Records to use START

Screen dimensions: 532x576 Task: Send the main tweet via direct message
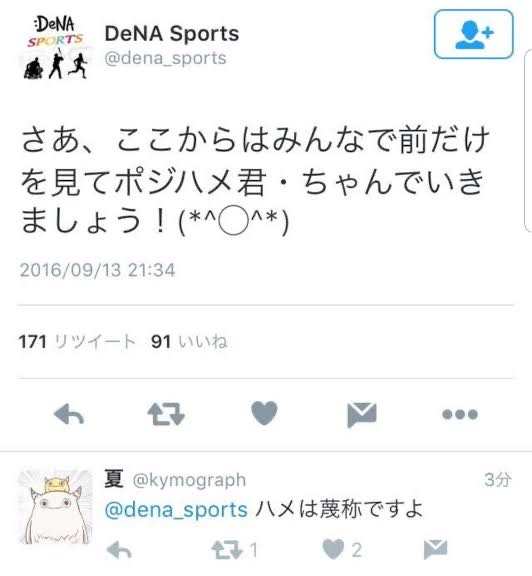(362, 415)
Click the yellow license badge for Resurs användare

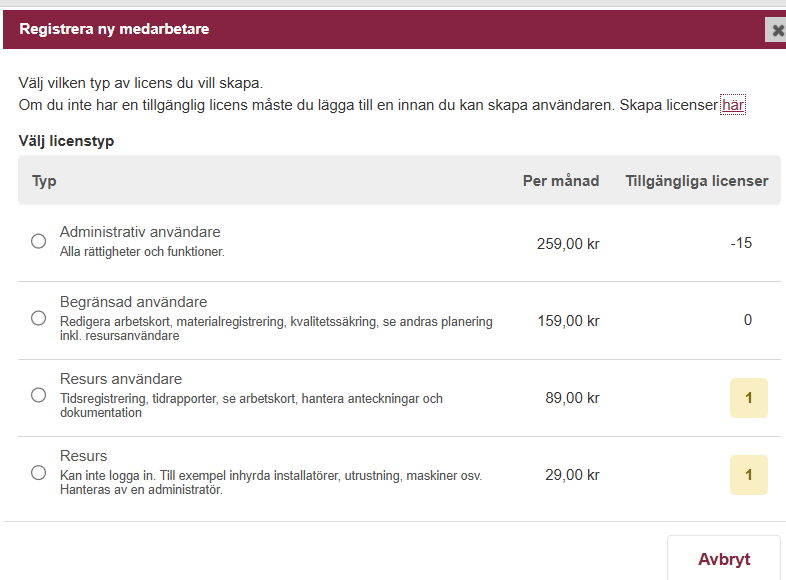coord(749,398)
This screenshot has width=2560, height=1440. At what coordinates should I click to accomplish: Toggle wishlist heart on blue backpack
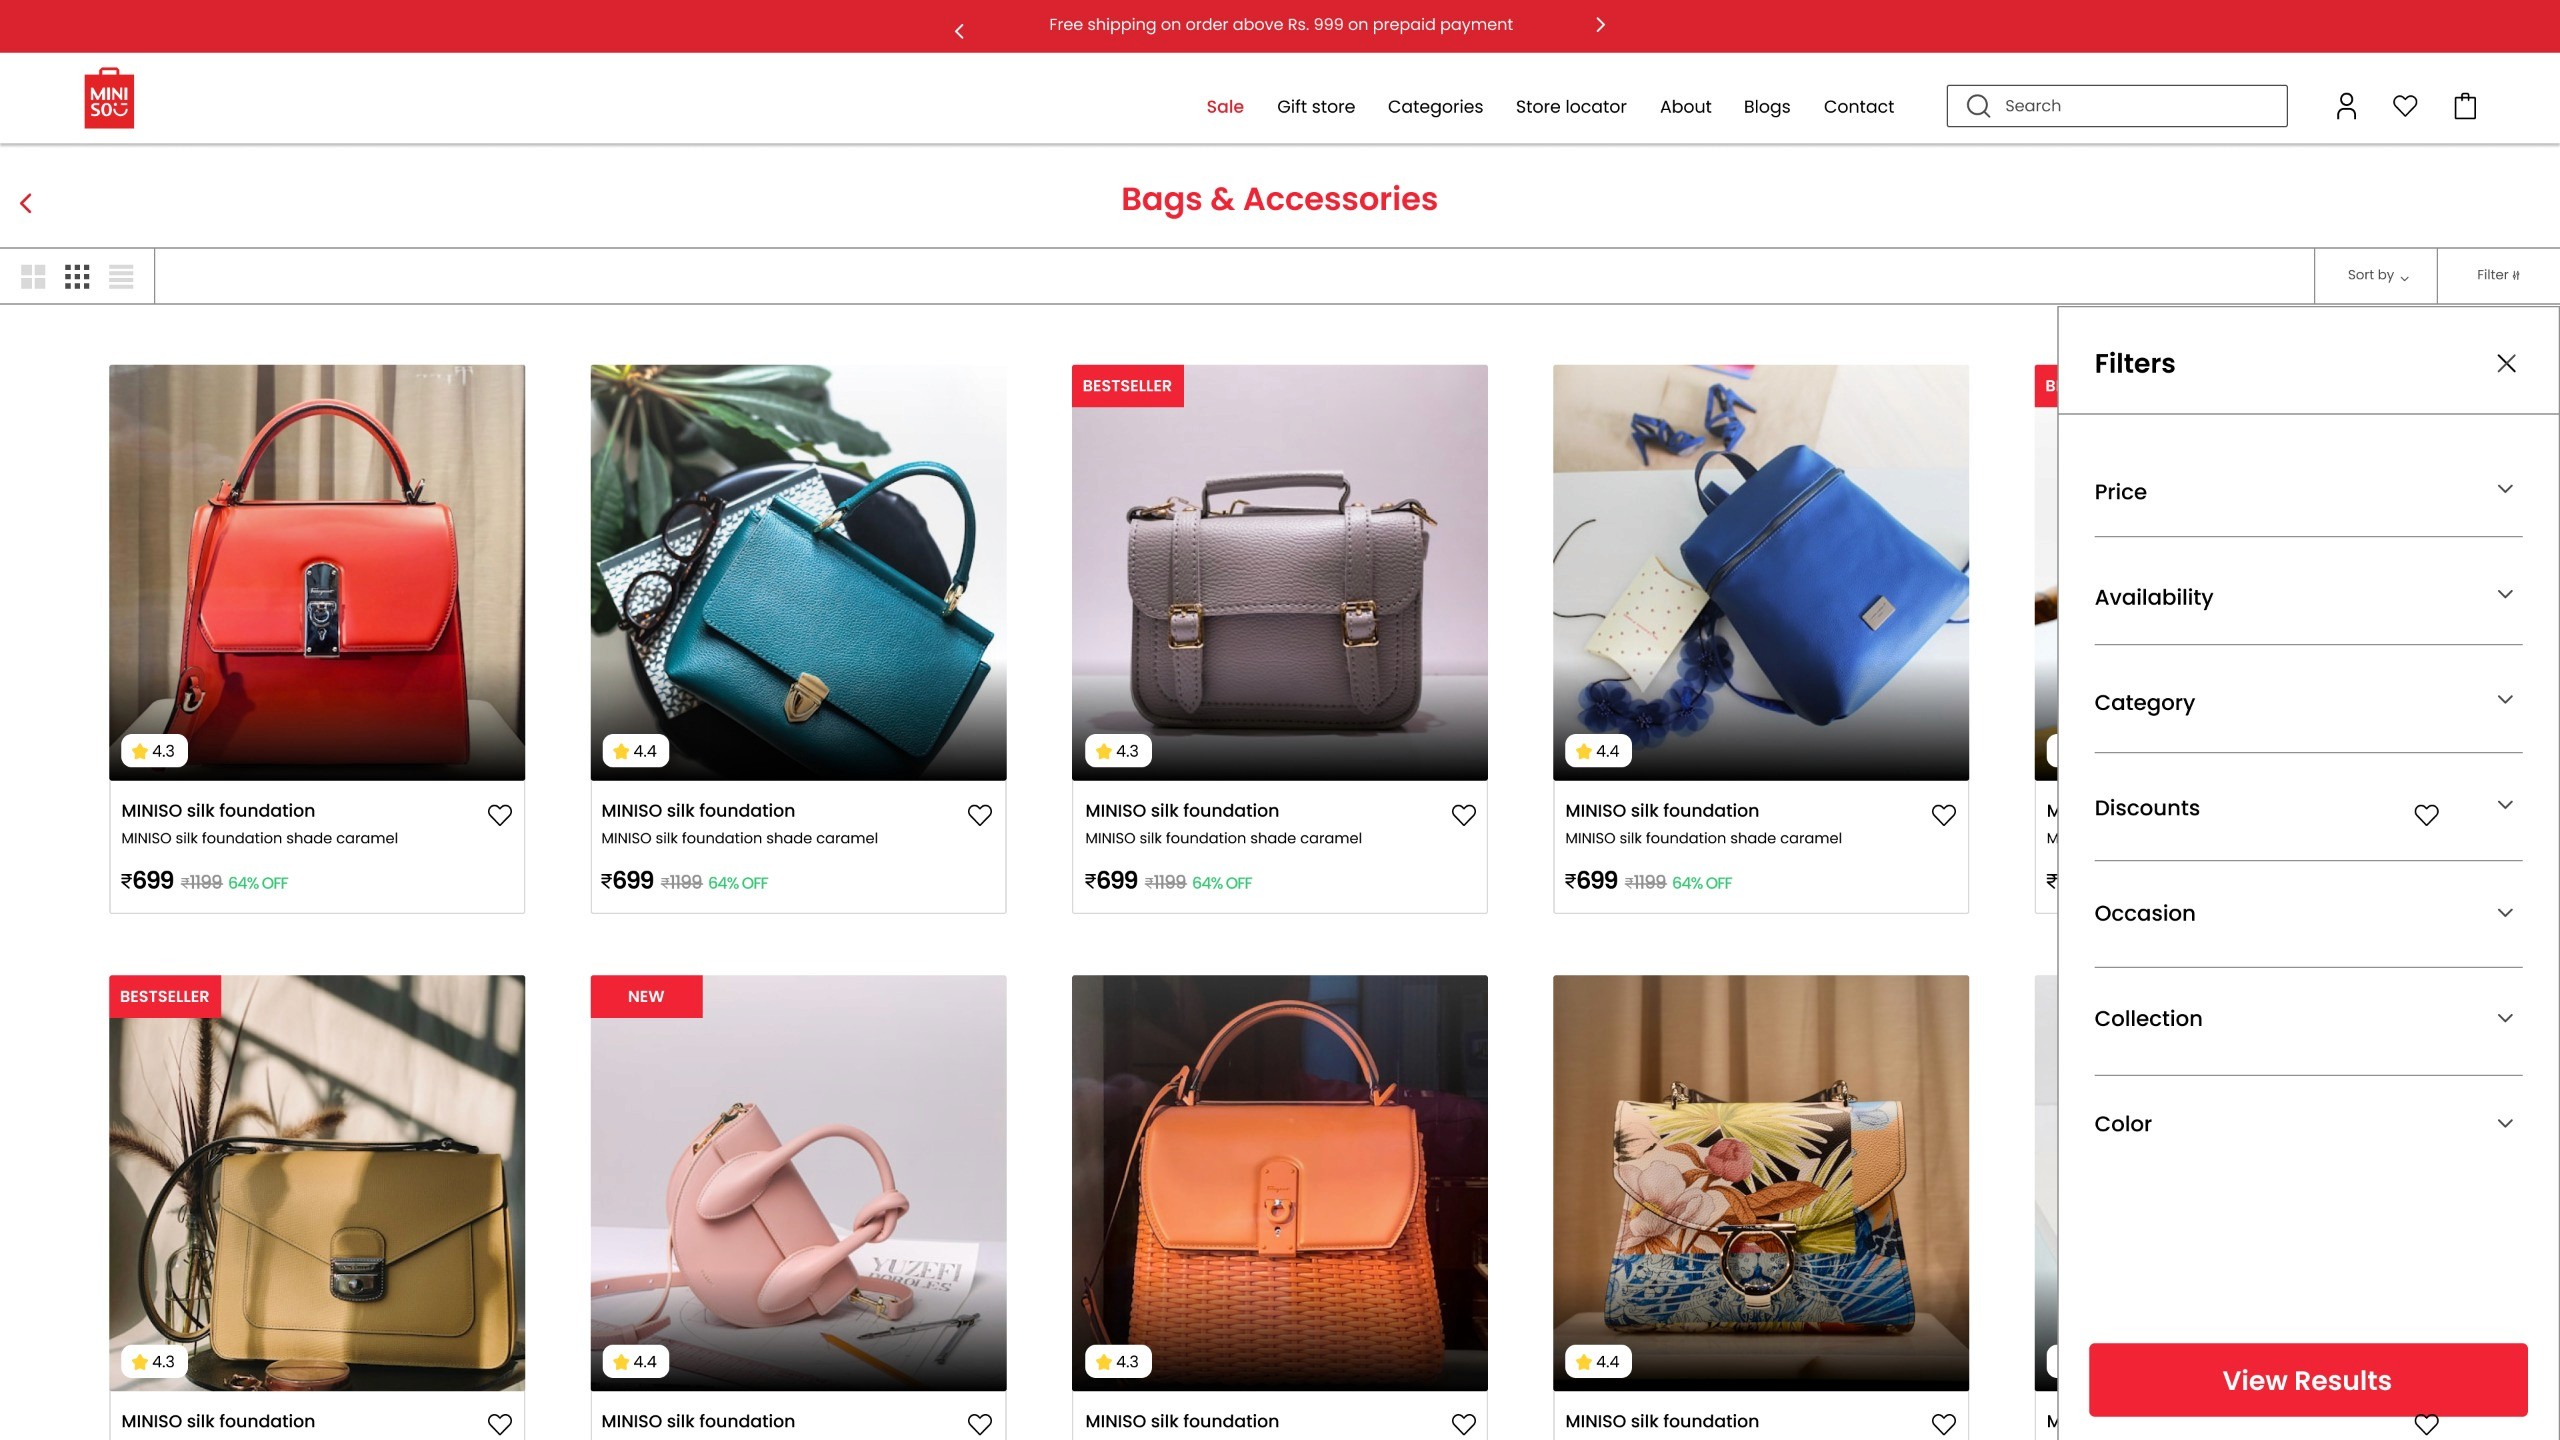pyautogui.click(x=1944, y=815)
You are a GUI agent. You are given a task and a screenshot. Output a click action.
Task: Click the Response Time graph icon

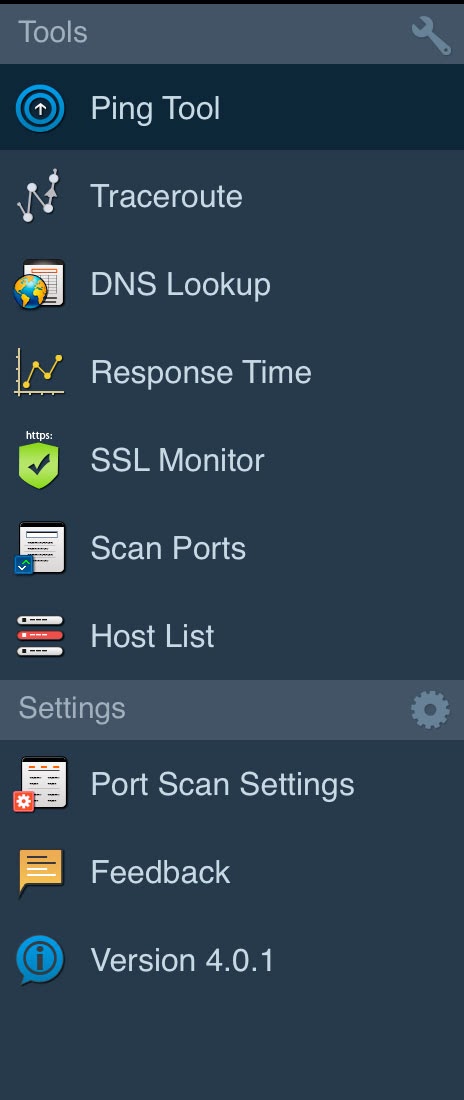click(x=39, y=372)
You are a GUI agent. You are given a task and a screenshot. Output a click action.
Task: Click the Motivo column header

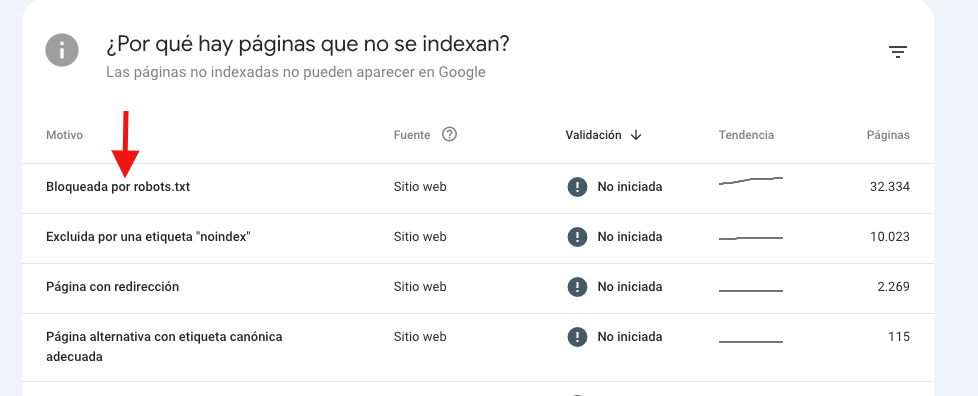[64, 135]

Records to use END

#### [Activity]
Retype each of the entries above exactly as it appears, with no pictures.

#### [Output for this exercise]
Screen dimensions: 532x576 Task: Send the main tweet via direct message
(362, 415)
Click the yellow license badge for Resurs användare

coord(749,398)
This screenshot has width=2560, height=1440. At what coordinates should I click to accomplish: Toggle wishlist heart on blue backpack
pyautogui.click(x=1944, y=815)
You are a GUI agent. You are given a task and a screenshot. Output a click action.
Task: Click the Response Time graph icon

click(x=39, y=372)
You are a GUI agent. You are given a task and a screenshot. Output a click action.
Task: Click the Motivo column header

[64, 135]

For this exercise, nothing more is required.